As described above, according to the present invention,
If the sum of the squares of the detected current values exceeds the product of the square of the rated current value and the rated usage rate in a period shorter than the period specified by the electric device, an output stop signal is output. With such a configuration, it is possible to prevent a worker from using the electric device beyond its rating without managing the use time, and to prolong the life of the electric device. Further, since the output stop period is determined according to the sum of the squares of the current values in the predetermined period until the output stop signal is output, the pause period can be set to an appropriate length. .

[Brief description of the drawings]

FIG. 1 is an external connection diagram when a burnout prevention device according to an embodiment of the present invention is applied to a power supply device for welding.
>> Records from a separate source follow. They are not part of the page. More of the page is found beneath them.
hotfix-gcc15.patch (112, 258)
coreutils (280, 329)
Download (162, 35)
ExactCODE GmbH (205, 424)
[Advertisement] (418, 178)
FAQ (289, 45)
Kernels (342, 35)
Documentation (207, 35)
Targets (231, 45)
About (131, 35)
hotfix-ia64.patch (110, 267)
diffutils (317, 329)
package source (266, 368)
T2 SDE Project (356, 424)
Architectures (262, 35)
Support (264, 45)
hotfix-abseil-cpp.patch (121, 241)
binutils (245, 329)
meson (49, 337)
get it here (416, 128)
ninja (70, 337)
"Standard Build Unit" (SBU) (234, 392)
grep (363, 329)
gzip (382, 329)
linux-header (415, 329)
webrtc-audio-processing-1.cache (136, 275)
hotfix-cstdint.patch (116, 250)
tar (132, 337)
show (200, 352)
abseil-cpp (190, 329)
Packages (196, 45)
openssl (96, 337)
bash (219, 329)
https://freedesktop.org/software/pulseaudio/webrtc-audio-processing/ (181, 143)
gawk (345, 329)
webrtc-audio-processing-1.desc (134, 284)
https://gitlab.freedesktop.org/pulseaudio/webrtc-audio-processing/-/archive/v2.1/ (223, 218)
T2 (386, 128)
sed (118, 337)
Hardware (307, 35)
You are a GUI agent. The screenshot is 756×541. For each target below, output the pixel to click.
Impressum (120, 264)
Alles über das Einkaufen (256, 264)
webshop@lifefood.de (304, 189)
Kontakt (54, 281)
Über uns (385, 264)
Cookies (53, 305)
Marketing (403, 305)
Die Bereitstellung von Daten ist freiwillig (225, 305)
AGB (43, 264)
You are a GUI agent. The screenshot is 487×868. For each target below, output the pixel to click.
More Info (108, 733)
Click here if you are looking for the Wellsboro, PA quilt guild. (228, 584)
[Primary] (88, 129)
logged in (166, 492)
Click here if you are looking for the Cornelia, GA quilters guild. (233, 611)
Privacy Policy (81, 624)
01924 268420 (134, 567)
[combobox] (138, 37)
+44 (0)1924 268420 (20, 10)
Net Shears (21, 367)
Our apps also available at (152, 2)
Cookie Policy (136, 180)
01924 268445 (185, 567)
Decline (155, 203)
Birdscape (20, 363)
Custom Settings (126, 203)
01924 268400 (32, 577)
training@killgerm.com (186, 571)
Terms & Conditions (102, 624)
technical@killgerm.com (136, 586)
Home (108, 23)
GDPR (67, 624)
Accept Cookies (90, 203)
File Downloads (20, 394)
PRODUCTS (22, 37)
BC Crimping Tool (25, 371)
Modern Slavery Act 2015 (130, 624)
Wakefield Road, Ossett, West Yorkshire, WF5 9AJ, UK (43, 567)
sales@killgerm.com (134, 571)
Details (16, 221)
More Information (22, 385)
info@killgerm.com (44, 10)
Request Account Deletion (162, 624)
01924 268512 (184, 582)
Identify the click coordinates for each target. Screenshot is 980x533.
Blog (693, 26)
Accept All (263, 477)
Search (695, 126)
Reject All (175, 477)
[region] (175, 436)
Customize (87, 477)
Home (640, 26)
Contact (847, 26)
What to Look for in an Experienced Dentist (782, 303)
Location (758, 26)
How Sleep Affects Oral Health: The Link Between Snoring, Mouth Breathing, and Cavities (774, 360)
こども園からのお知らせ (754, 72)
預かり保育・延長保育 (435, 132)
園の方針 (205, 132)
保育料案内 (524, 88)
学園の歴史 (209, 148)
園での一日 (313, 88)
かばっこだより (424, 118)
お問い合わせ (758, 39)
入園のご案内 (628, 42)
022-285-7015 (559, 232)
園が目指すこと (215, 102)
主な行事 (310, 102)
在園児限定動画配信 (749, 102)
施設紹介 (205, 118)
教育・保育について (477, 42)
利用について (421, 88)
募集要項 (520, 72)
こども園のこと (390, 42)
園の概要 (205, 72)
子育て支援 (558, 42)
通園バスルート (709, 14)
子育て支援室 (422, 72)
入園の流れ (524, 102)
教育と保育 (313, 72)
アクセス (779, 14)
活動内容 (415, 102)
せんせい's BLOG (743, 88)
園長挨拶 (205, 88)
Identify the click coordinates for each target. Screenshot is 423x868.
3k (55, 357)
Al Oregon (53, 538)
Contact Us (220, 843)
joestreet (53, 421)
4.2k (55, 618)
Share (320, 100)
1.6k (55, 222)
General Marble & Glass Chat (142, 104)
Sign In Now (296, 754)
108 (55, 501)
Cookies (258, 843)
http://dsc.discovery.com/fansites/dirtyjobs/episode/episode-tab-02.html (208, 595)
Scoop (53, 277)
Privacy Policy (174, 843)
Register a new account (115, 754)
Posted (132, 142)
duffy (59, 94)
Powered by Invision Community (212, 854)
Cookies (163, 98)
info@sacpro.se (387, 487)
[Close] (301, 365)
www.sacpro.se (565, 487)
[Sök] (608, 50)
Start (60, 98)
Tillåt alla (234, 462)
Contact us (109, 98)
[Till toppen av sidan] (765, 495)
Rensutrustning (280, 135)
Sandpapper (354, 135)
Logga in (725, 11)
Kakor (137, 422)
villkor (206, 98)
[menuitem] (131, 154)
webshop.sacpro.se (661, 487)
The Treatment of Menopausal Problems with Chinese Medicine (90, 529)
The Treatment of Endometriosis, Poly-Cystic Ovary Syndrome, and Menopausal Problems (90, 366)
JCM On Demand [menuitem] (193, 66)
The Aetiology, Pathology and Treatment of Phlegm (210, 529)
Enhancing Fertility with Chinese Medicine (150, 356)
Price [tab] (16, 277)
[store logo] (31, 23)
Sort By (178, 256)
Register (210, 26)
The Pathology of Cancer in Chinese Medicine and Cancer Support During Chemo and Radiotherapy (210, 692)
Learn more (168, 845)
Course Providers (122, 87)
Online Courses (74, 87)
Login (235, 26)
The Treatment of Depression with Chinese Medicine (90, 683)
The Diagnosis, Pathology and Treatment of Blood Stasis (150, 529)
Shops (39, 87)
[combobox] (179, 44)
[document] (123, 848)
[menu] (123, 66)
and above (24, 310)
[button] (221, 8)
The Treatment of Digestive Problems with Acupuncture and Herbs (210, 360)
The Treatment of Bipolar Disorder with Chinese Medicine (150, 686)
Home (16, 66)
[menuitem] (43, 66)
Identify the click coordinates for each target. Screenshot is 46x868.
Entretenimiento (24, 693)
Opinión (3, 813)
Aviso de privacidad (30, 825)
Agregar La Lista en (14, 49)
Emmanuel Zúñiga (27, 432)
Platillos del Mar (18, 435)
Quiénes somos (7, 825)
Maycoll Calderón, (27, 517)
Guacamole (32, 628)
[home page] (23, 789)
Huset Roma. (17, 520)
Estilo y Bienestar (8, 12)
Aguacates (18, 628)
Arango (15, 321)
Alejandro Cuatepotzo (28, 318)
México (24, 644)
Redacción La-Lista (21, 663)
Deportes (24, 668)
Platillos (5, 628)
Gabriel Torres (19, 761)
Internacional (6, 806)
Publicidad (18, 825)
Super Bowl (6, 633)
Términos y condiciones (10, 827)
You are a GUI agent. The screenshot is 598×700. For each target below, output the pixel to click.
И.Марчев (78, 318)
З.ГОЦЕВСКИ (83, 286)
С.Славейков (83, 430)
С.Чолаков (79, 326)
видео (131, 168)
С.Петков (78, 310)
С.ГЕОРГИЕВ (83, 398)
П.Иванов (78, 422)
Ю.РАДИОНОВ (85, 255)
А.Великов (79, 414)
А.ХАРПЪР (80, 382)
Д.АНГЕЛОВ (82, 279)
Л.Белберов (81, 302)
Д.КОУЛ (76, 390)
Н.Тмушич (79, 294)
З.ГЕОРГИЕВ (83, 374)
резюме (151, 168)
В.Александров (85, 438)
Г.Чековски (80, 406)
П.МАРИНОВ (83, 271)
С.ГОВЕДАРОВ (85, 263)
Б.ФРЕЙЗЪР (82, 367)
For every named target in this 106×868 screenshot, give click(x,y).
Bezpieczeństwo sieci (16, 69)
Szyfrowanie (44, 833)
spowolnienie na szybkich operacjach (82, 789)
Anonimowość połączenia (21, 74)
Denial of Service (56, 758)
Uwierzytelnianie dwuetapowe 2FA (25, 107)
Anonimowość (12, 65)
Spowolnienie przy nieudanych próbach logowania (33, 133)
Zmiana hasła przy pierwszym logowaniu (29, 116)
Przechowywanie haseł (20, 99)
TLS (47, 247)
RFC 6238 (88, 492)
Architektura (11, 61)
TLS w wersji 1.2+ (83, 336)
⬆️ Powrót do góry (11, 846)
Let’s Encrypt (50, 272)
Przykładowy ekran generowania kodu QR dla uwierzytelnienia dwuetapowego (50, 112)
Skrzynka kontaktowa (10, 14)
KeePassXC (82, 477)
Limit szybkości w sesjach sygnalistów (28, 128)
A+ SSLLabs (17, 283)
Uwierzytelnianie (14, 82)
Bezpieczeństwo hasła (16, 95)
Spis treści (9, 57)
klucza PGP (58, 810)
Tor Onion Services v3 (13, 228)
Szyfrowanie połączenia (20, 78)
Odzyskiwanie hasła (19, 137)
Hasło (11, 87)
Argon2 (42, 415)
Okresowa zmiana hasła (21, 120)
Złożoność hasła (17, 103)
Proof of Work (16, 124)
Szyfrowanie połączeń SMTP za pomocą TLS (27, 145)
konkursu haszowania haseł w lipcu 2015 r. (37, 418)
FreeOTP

FIG. 2 is a flowchart showing a control procedure according to the embodiment of the present invention.

[Explanation of symbols]

 Reference Signs List 5 output cable 7 torch switch 21, 22, 23 setting unit 25 arithmetic unit 30 shunt

Continued on the front page (72) Inventor Hidenori Tateishi 2100 Kamimaizumi, Ebina City, Kanagawa Prefecture Hitachi Seiko Co., Ltd.

Claims (2)

[Claims] 1. A setter for a rated current value, a setter for a rated usage rate, a setter for a period, a current detector, an arithmetic unit,
A storage device and a timer, wherein the sum of the square of the detected current value is shorter than the period set by the setting device, and the product of the square of the rated current value, the rated use rate, and the period is obtained. A burnout prevention device for an electric device, which is configured to output an output stop signal when the output exceeds the limit, wherein a rated output is determined by a period. 2. The output stop period according to claim 1, wherein the output stop period is determined according to the magnitude of the sum of the squares of the current values in a predetermined period until the output stop signal is output. A burnout prevention device for electrical equipment whose rated output is determined by period.